In this study, we have explored that children infested with parasites (P=0.00), history of chronic disease (P=0.02), lack of complementary feeding (P=0.01), insufficient (at least twice a month) complementary feeding (P=0.04), and households whose annual income was below 200,000 Ugandan Shillings (an equivalent of 55 USD; P=0.00) were predictor variables of anemia. This is consistent with what has been reported.7,9,12 The presence of P. falciparum is a known phenomenon that causes iron deficiency through destruction of RBCs. On the other hand, chronic diseases exert their effect through interference with hematologic balance between RBC productions via erythropoietin release, consequently, inducing anemia.8 The low socioeconomic status of less than 55 USD annually indicates a low standard of living that may not permit the special feeding demands of children under 5 years of age. These findings have been reported in other regions.7,11,12

A limitation of our study is that confirmatory tests including iron studies, bone marrow biopsy, and Hb electrophoresis were not performed. This may limit the estimation of prevalence and severity of anemia in these children.
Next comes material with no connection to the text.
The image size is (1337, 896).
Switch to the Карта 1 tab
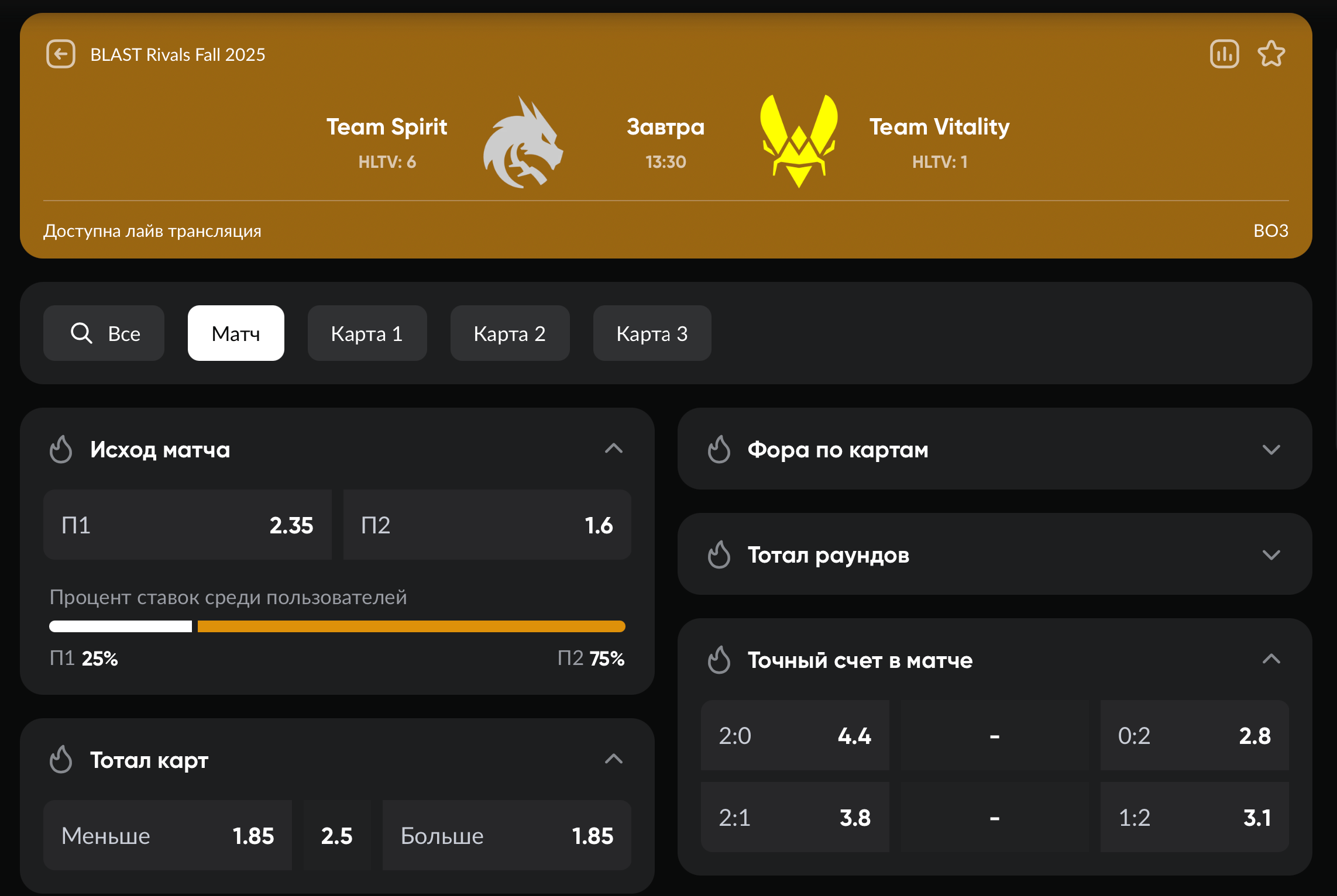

The results of our hospital-based study and consecutively enrolling participants make it rather difficult to generalize the findings to the entire Gulu District for children under 5 years of age. Furthermore, the observed macrocytosis of the RBC morphology may be pseudo due to exaggerated flattening, while making the peripheral blood thin film. Additionally, the use of a questionnaire is dependent on the caregivers’ assessment, and finally, our laboratory assays are not regarded as the gold standard to establish a causal relationship, making it difficult to eliminate anemia in the study area.

Conclusion

This study has demonstrated evidence of a high prevalence of childhood anemia at St. Mary’s Hospital Lacor, Gulu District in Northern Uganda. Based on the WHO benchmarks, a population prevalence rate of greater than 40% is a severe public health concern, demanding immediate actions and measures to help diminish the burden of the disease. Considering a high prevalence of anemia, prevention may necessitate to be revised: 1) regular screening of Hb level must target all children under 5 years of age irrespective of their clinical status, 2) interventions aimed at lowering the anemia rates are key in this region, and 3) community education programs would assist lower the risk of childhood anemia.